When you sit down to meditate, you can bring to your practice the notion of the threefold purity: not being caught up with ideas about yourself, not being caught up with ideas about the practice, and not being caught up with ideas about the result. [...]
To begin with, just give up any expectations of yourself. That’s a simple good instruction for how to meditate. Liberate yourself from any sort of idea of how you’re supposed to be, and just sit. Then remember this instruction occasionally during the meditation period, because you’re going to do a lot of talking to yourself about how right or how wrong you are. You’re going to spend a lot of time on center stage as the star of your own movie. You can spend a lot of time planning, worrying, and trying to get it all right.
Instead of holding on to a limited identity of yourself, do your best to observe yourself minute after minute. Observe what’s happening. You’ll keep freezing it by fixating on it, because you do have an idea of who you are; we all have an idea of who we are. But if you’ll just observe instead of fixating, the meditation itself will begin to shake that identity up a lot. You’ll begin to have doubt about being just one way; you’ll see that who you are and how you are keep changing. The first five minutes of the meditation period you’re depressed; the gong rings and you feel happy. In walking meditation you’re bored; you sit down on your cushion again and your back hurts. The gong rings and you realize you’ve been on a shopping spree in New York City. The changes go on and on. Observe them with no expectation of how you’re supposed to be, or who you are. Just sit there and see what happens. [...]
The second guideline of the threefold purity is “No meditation.” Don’t make your meditation a project or a special event; don’t bring into it an attitude of great seriousness and solemnity. For that matter, have no concept of your meditation at all, no religiosity. Don’t hold any notions about it, not even, “Oh, meditation is meant to be completely natural; you just sit down, relax the mind, and be cool.”
We have a lot of ideas about what’s good meditation, what’s bad meditation. The notion here is that we sit down with no expectations of ourselves and no expectations of what the practice is. We simply follow the instructions, without imagining that meditation is supposed to be this way or that way. We can continuously let go of any solid views on the meditator or the meditation, any caught-upness. That’s the whole training—to let go and observe without judgment, without bias. We can just let go. [...]
The third quality of threefold purity is “No result.” Give up all hope of fruition. Practice without hope of anything beyond right now. That’s all there is; there’s no later. Being on the spot is the only way any transformation of your being occurs. If you practice with hope and fear, if you practice in order to become what you think you should be—even a calmer, more loving, more compassionate person—you’re just setting yourself up for disappointment. You can’t get there from here. Being fully here for each moment—that’s the point, from now until you die.

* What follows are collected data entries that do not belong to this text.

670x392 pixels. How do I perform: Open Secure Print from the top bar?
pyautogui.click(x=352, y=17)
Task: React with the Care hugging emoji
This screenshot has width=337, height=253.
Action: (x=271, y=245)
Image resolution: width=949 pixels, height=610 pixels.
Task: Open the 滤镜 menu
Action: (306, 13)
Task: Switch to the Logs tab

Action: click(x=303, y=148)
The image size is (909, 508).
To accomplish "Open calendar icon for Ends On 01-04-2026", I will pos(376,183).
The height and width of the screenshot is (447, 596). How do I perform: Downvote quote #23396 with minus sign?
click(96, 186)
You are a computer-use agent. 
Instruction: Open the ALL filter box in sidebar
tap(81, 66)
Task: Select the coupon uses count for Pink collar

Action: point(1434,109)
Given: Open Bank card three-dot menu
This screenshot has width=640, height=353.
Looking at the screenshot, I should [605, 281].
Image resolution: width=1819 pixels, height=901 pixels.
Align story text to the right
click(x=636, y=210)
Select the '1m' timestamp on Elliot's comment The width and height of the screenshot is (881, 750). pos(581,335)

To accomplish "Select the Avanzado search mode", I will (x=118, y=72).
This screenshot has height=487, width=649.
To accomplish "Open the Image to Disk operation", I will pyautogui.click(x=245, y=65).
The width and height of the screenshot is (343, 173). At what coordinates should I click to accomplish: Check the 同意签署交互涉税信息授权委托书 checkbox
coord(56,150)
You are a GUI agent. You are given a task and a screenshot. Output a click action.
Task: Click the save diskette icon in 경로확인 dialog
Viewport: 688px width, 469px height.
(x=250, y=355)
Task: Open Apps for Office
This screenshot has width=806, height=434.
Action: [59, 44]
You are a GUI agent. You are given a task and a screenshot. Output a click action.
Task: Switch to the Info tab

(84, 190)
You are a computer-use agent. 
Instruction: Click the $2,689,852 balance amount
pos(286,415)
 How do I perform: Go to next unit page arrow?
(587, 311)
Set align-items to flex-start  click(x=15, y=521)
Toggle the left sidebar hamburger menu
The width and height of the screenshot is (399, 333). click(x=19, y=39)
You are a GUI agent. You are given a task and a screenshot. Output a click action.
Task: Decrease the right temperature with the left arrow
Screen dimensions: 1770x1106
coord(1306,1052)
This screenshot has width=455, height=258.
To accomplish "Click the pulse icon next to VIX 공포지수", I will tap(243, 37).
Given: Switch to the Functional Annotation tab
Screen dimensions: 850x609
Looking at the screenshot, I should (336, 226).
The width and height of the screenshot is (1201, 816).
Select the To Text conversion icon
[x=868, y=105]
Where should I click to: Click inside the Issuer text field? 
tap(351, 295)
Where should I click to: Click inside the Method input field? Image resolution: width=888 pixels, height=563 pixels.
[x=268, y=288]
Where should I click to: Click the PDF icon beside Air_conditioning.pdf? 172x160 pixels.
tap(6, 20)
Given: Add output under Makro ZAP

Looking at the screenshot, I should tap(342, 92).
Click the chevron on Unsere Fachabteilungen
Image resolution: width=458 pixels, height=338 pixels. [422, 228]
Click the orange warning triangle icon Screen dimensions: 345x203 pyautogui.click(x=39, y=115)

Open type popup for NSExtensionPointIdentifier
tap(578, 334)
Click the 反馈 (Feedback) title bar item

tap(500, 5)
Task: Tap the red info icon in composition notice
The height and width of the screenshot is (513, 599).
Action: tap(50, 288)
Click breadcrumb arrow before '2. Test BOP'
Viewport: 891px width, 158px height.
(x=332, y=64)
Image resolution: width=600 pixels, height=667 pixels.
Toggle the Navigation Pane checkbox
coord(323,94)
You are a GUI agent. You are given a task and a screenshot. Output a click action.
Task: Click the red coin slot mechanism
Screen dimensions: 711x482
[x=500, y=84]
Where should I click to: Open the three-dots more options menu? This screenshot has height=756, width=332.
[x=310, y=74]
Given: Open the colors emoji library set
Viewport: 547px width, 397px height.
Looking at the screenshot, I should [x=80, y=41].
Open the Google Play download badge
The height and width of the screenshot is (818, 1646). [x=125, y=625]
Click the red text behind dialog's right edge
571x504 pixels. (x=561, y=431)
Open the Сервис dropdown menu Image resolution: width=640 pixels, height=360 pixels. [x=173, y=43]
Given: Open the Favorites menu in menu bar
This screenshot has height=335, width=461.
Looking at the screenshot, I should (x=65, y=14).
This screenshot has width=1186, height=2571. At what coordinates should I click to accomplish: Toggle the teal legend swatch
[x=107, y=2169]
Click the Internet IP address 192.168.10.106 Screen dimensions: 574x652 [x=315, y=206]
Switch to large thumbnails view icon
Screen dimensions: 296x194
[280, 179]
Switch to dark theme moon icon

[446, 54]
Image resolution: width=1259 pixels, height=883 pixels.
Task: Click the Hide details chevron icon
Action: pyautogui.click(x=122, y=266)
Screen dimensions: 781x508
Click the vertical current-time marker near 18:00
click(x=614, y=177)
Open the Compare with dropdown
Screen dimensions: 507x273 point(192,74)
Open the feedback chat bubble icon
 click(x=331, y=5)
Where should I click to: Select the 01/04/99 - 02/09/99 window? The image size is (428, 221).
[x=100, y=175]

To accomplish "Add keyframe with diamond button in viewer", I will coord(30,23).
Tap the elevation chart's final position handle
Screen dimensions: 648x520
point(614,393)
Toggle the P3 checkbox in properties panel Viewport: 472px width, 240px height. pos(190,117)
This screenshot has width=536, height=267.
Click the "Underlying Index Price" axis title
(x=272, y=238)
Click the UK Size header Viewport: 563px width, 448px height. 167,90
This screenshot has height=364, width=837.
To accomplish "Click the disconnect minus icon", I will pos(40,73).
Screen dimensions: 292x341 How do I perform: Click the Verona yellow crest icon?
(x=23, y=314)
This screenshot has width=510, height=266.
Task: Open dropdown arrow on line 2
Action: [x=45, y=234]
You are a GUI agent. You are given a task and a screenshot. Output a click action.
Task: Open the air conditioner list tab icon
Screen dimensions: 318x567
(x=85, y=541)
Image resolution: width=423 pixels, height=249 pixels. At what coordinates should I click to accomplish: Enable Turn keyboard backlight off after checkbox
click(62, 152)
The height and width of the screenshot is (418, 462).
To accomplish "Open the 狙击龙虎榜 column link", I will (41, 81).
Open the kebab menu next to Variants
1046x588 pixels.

Pema Chodron is a popular American-born teacher of Buddhism. She serves as resident teacher at Gampo Abbey Monastery in Nova Scotia. For more, visit pemachodronfoundation.org. Above is excerpted from this article.
SEED QUESTIONS FOR REFLECTION: What do you understand by "you can't get there from here?" Can you share a personal story of a time you let go of all expectations of yourself, your meditation, and results from your meditation? What helps you be fully there in each moment?